Eastwood then told Williams the outcome of a meeting he had had that morning with Mark Evans who reacted to being told the player intended making a full disclosure appeal by saying it was a mistake that would hit the club hard financially to the extent that it would lose sponsorship, see its playing budget reduced by £2m (€2.3m), the bank seeking repayment of loans, redundancies and probable relegation.

“I understand that Mark said this would be my responsibility and that it would be extremely difficult for me at the club,” said Williams.

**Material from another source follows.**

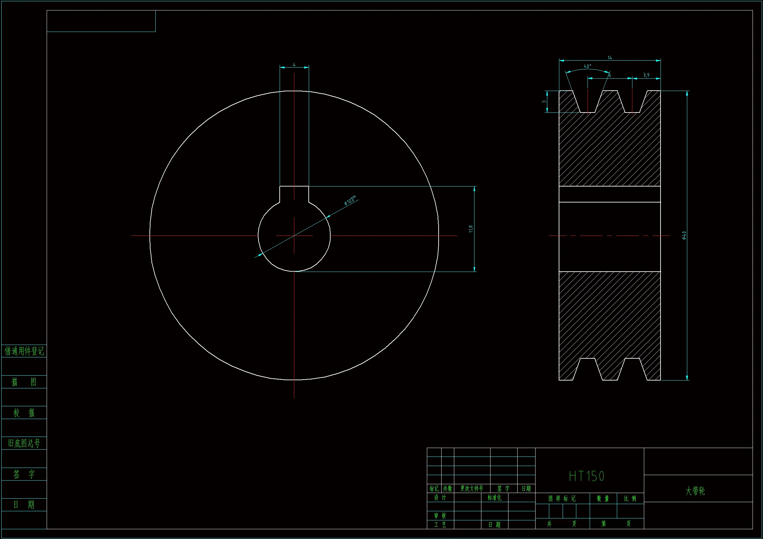The height and width of the screenshot is (539, 763).
Task: Click the 旧底图总号 label cell
Action: pyautogui.click(x=24, y=443)
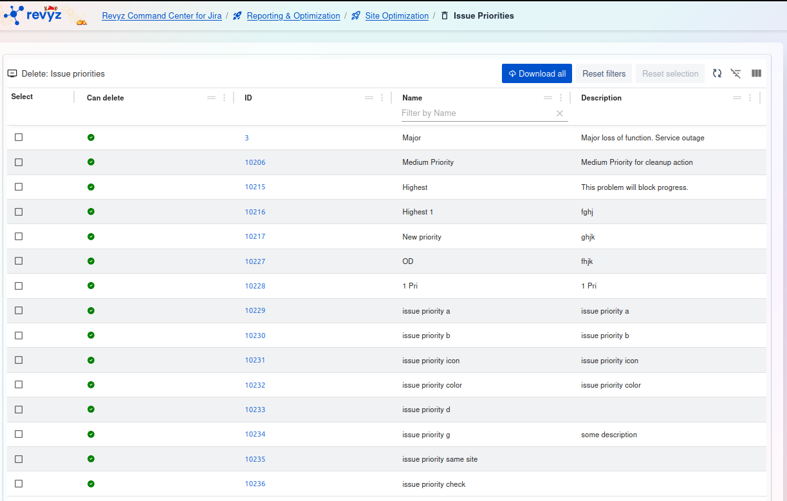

Williams said that by August 7th he felt he was under severe pressure from the club not to appeal on a full disclosure basis. “I began to waver,” Williams told the panel, who the following day instructed his solicitor to respond to the club’s offer and to propose what he felt was adequate compensation. He deemed adequate compensation to be an apology, an extended contract on improved terms and the paying off of his mortgage. Quins made Williams an alternative offer which he accepted: it included an apology, a new four-year contract and extra holidays, unconditional on Williams refraining from making a full disclosure appeal. The following day, Jillings rang Williams to say that Richards had resigned and that the club would support him in disclosing everything.

Harlequins said last night that Jillings and Evans would not be commenting on the judgment’s revelations. Hopley said that Williams’s version of events in the meetings with Evans and Jillings coincided with his own but that he did not believe Quins were trying to bribe the player.